Except…after I bought it, I found out that there had been some pending FDA investigation against the company. And as a result, it was heavily shorted. In fact it was number 2 on the highest short percentage list at highshortinterest.com when I first looked. This was good and bad: bad because there was risk of doom and gloom, and lots of people who were willing to bet on the stock price falling. The good news is that there were SO MANY FRICKIN’ PEOPLE shorting the stock, it was ripe for a “short squeeze”.
What’s a Short Squeeze? It’s when short people…er, people who have shorted the stock…have the price move upward. They need to scramble to cover their losses before it goes higher, and so must buy back the stocks they borrowed. But with so many short people forced to buy long, and relatively few shares available, the buying-to-cover frenzy just drives the stock up more.
In my half-hour research this afternoon (yes, I’m THAT thorough), I found some examples of short squeezes that sent the price up 6 to 20 times ATR. What the hell is ATR? That’s a post for another day, but it’s a handy way to tailor your stop losses and profit targets to a particular stock.
Right now I’m up 18%, which is at right about 3 x ATR. There’s a somewhat conservative additional 15% to be had, maybe lots more. But my swing-trade system, which is freshly minted and brand new, says to sell the darn thing. What to do?

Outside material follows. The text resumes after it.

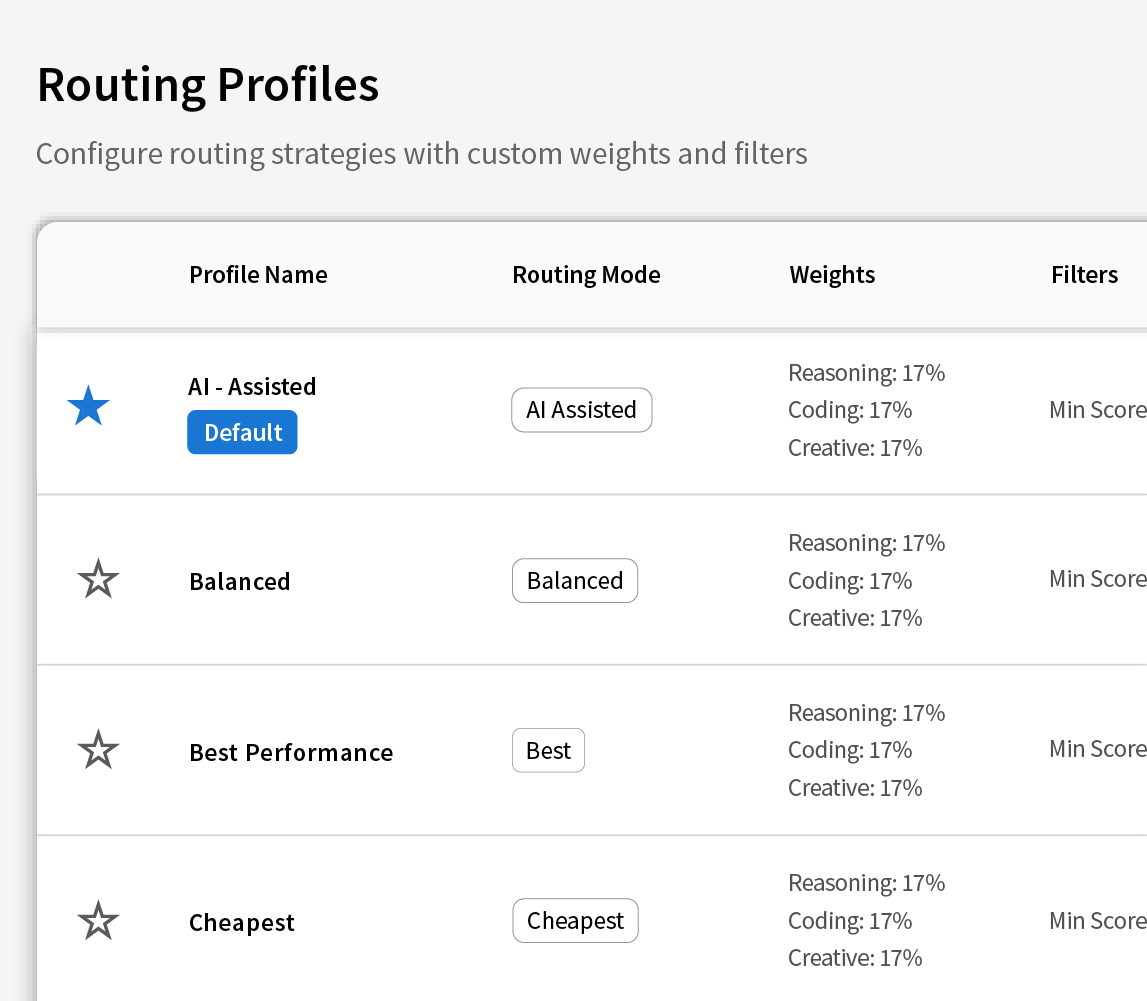Click the Balanced routing mode chip
This screenshot has height=1001, width=1147.
click(575, 580)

The downside is of course that in the next few days, the price could gap downward as the frenzy ends, and I’d be left with less that if I sold tomorrow morning. Then I’d feel stupid for breaking my own rules. None of the examples I looked at had any major gaps that ended the run up, just more of a decline as things cooled down. While I can see into the future, I can’t see past midnight so that’s no help.
One additional upside to selling: I’ll have some money to play with. Trading is fun, and sitting around watching stocks do nothing is NOT fun.
Break the rules, and pay the price? Or be flexible to increase return? History is written by the victors, and I am running out of cliches.
So I think what I’m going to do is get up at 6am PST (I normally get up then anyway, to get the kids ready for school). I’ll check the bid/ask numbers on this stock. If they’re considerably higher than today’s close, I’ll put in a hard stop at my profit target and ride the day out. If the stock doesn’t look likely to climb, I will sell at market when it opens. Stay tuned for more drama and excitement.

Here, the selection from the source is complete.